---------- Task input ----------
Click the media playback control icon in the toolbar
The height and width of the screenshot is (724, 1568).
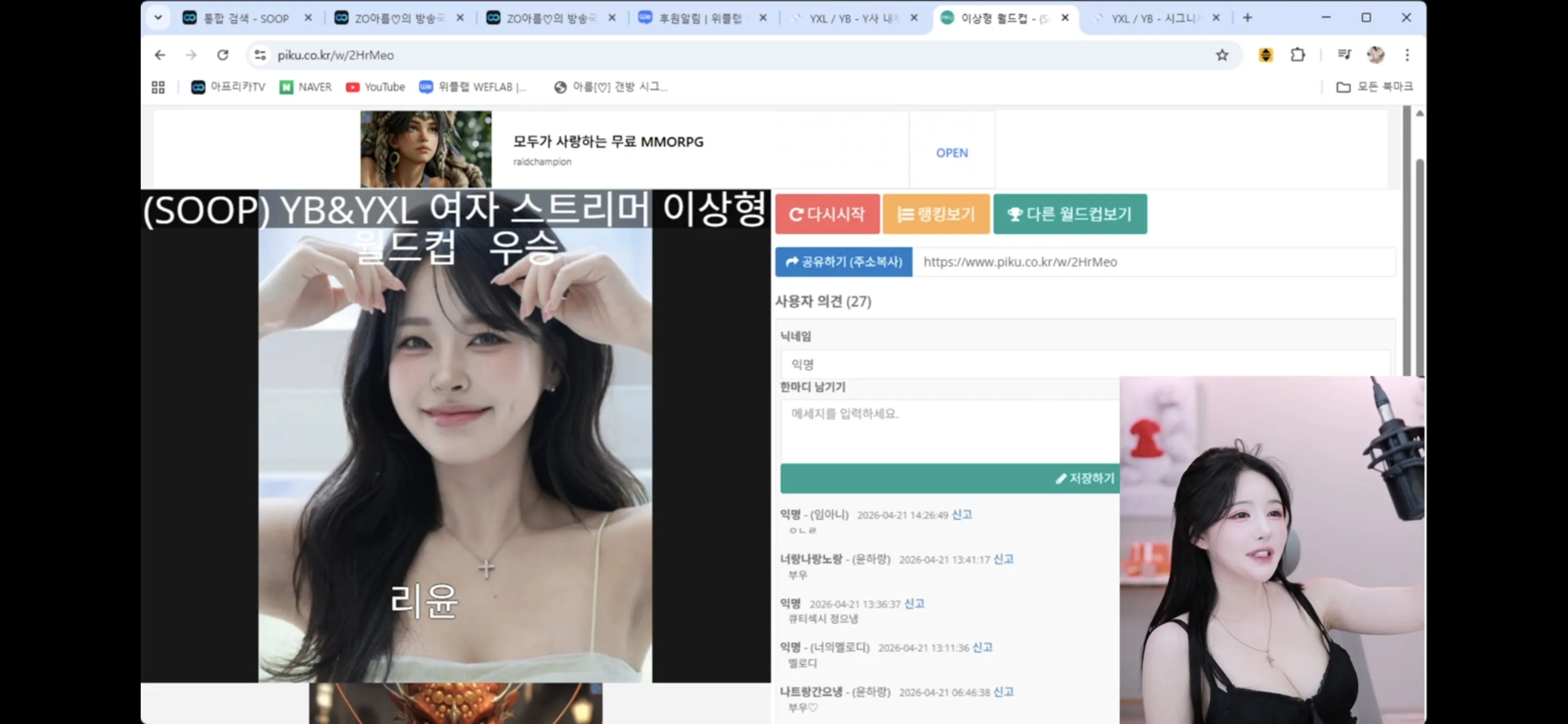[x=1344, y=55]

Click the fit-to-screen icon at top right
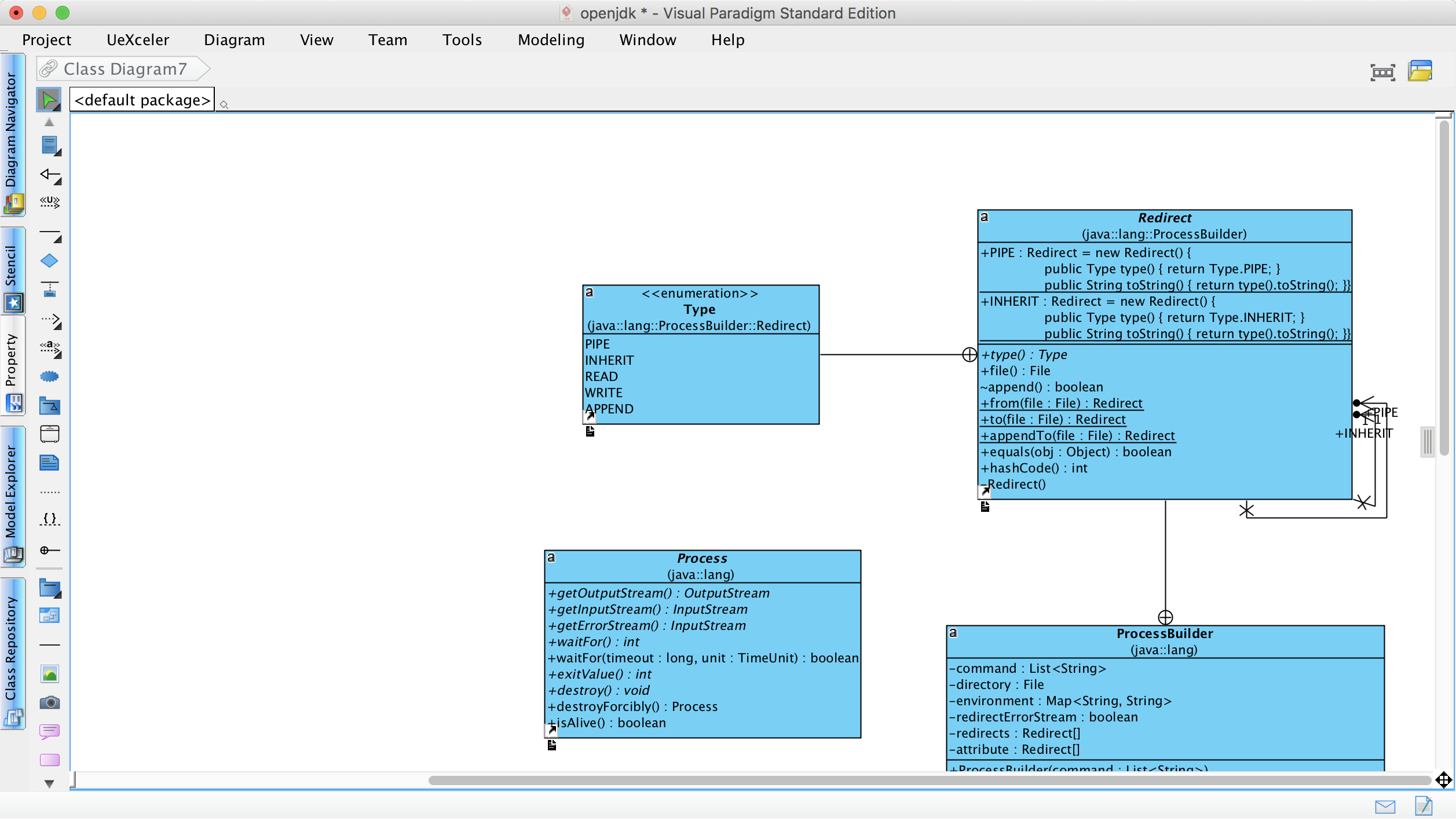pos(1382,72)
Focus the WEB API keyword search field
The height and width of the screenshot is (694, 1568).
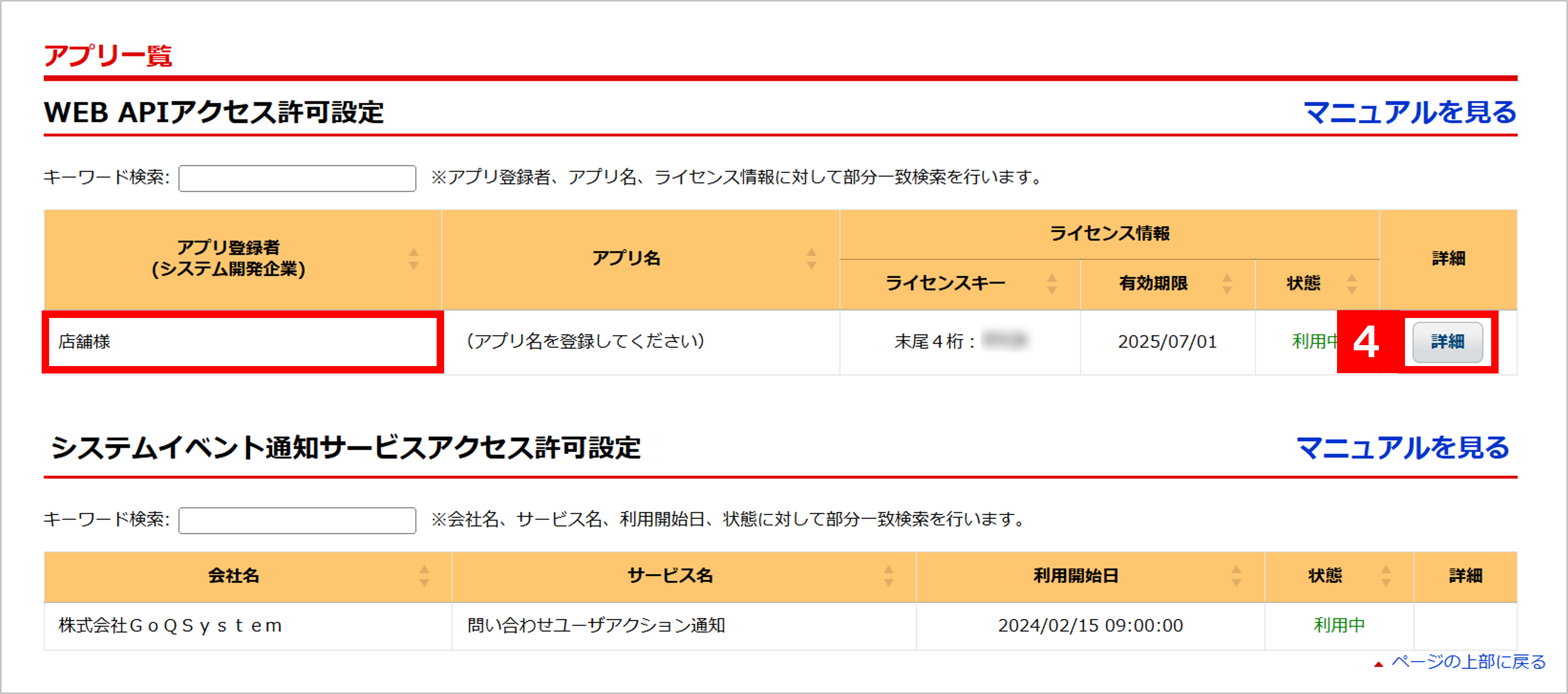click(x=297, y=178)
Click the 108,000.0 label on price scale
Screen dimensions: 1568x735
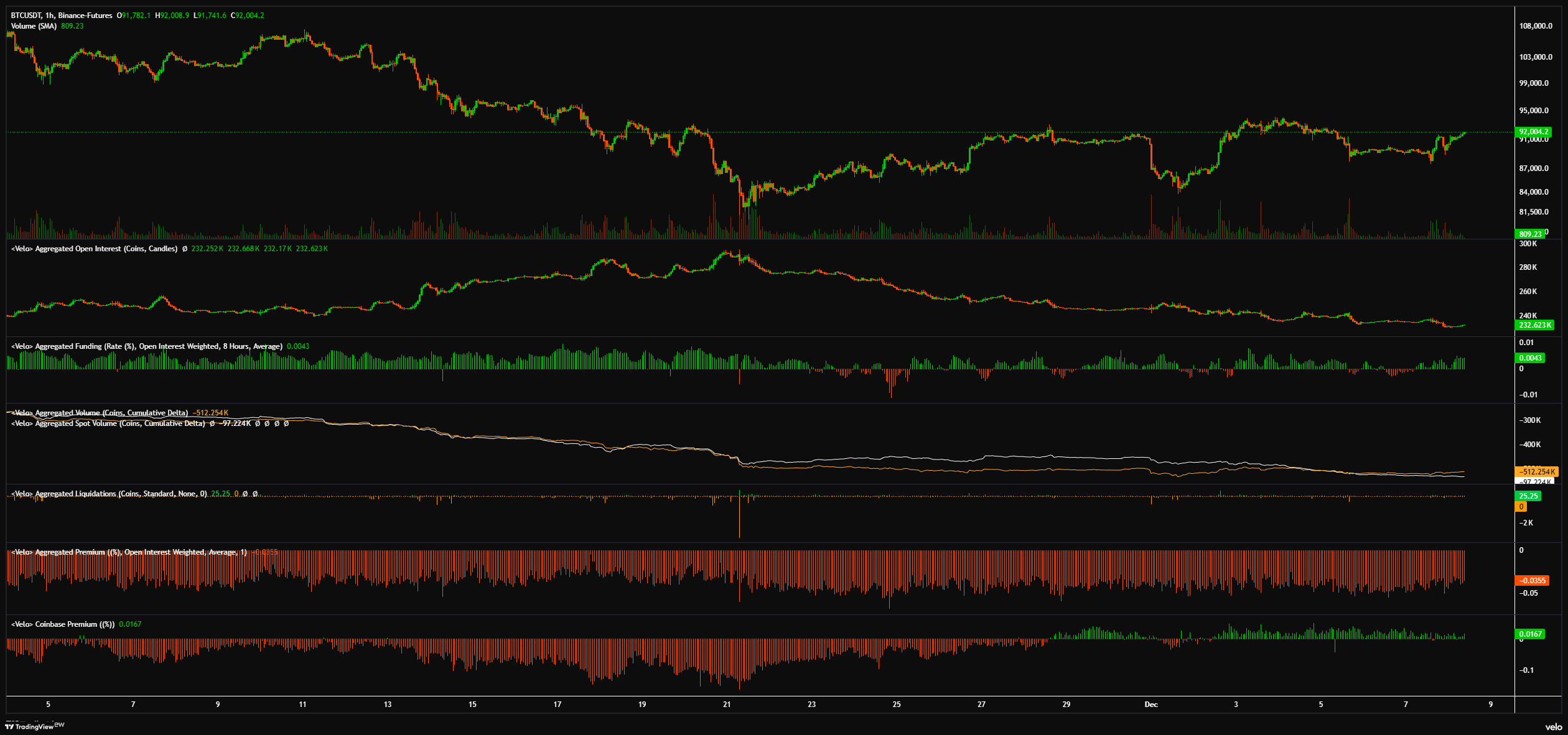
----------
What needs to be done: Retype every record above word for word, leaving out any pictures.

Result of this task:
Click the media playback control icon in the toolbar
The height and width of the screenshot is (724, 1568).
[x=1344, y=55]

Click the fit-to-screen icon at top right
pos(1382,72)
Focus the WEB API keyword search field
The height and width of the screenshot is (694, 1568).
click(x=297, y=178)
Click the 108,000.0 label on price scale
Screen dimensions: 1568x735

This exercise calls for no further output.